Page and screen pointing data
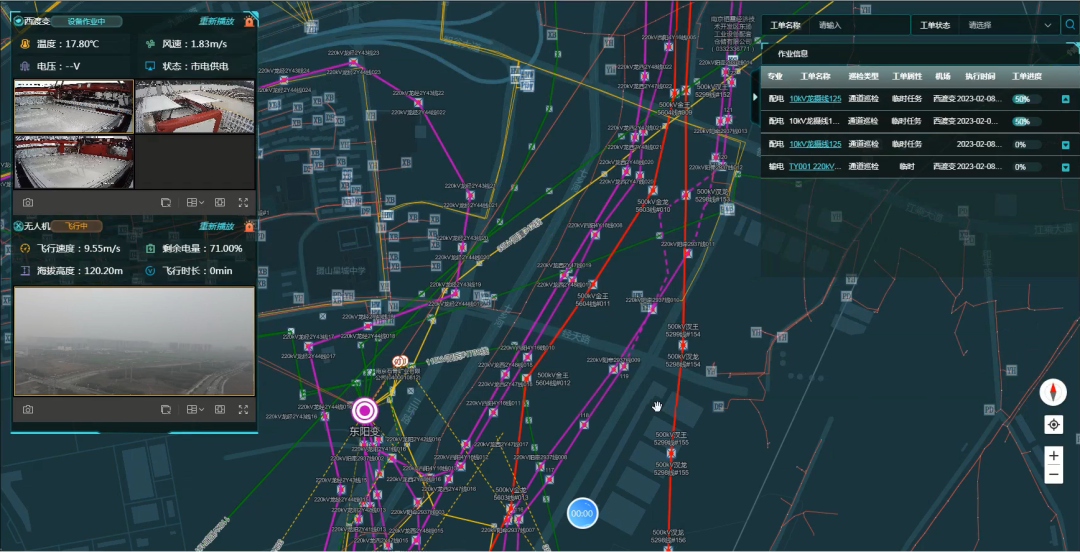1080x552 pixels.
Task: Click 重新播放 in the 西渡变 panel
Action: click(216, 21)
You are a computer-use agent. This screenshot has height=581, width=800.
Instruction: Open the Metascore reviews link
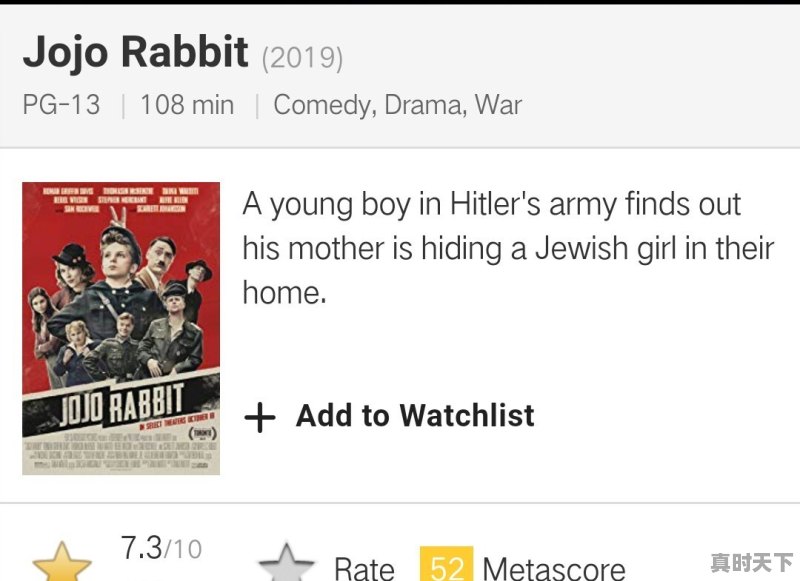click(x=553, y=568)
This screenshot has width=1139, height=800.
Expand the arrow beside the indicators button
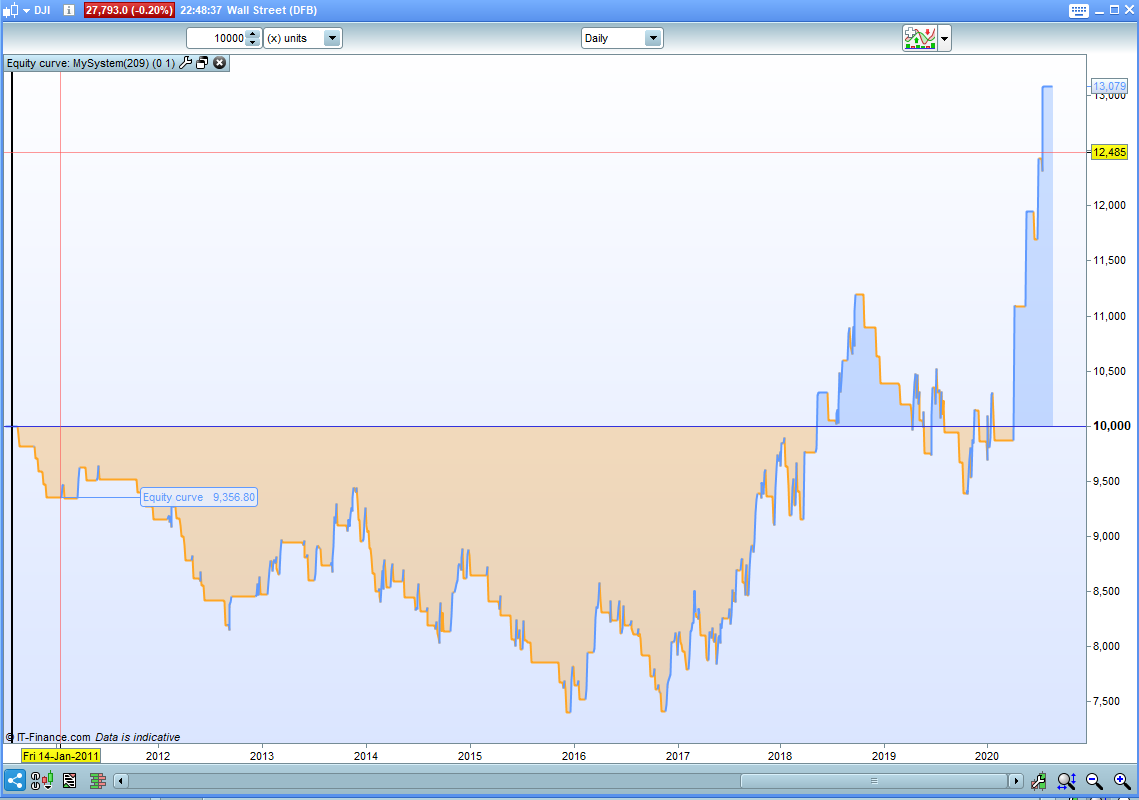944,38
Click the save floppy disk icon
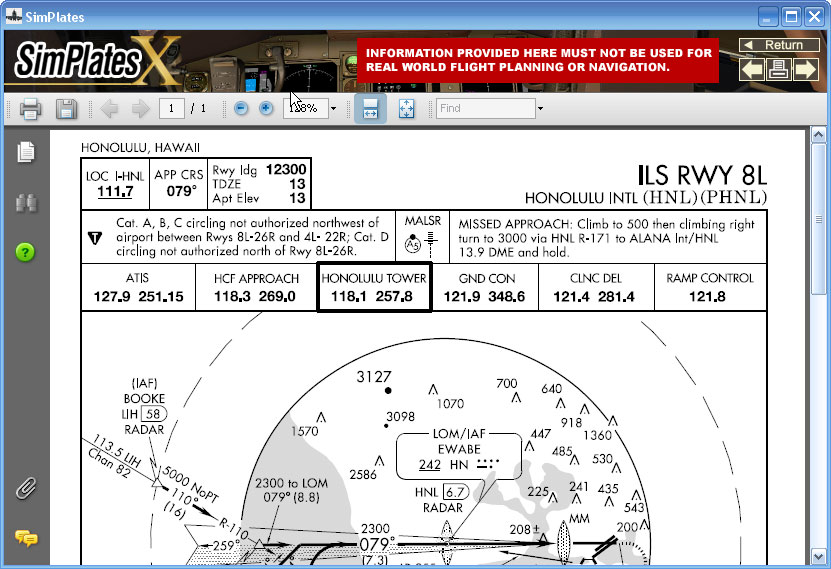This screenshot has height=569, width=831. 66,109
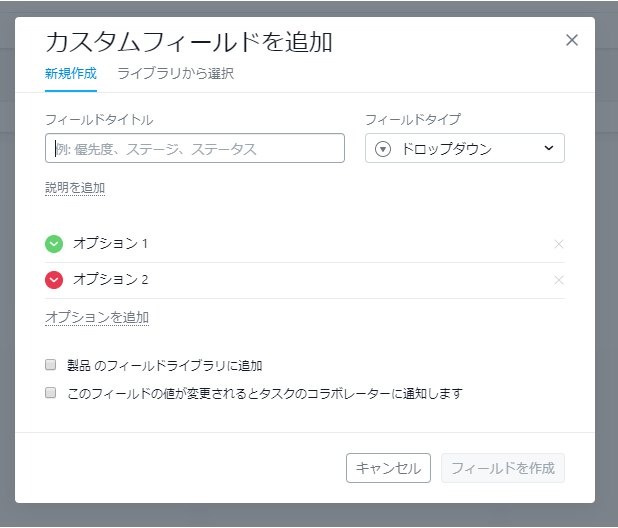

_CHALLENGE:_
Output every line of the material above unchanged, leaving out the pictures.

_FULL OUTPUT:_
1080x552 pixels.
Task: Click 重新播放 in the 西渡变 panel
Action: click(216, 21)
You are a computer-use agent. This screenshot has height=581, width=800.
Instruction: Open the Metascore reviews link
click(x=553, y=568)
This screenshot has width=1139, height=800.
Expand the arrow beside the indicators button
944,38
Click the save floppy disk icon
This screenshot has height=569, width=831. 66,109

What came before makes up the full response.